- _TASK DETAILS_: Starting at the line with "12punto (47, 390)", retype each line exactly up to and including the final line of the records below.

Items from a dataset:

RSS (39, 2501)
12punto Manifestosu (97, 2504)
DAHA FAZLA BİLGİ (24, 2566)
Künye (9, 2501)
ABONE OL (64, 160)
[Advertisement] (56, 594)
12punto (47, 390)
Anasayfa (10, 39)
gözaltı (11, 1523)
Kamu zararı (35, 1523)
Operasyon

- _FINISHED TASK_:
12punto (47, 390)
Anasayfa (10, 39)
gözaltı (11, 1523)
Kamu zararı (35, 1523)
Operasyon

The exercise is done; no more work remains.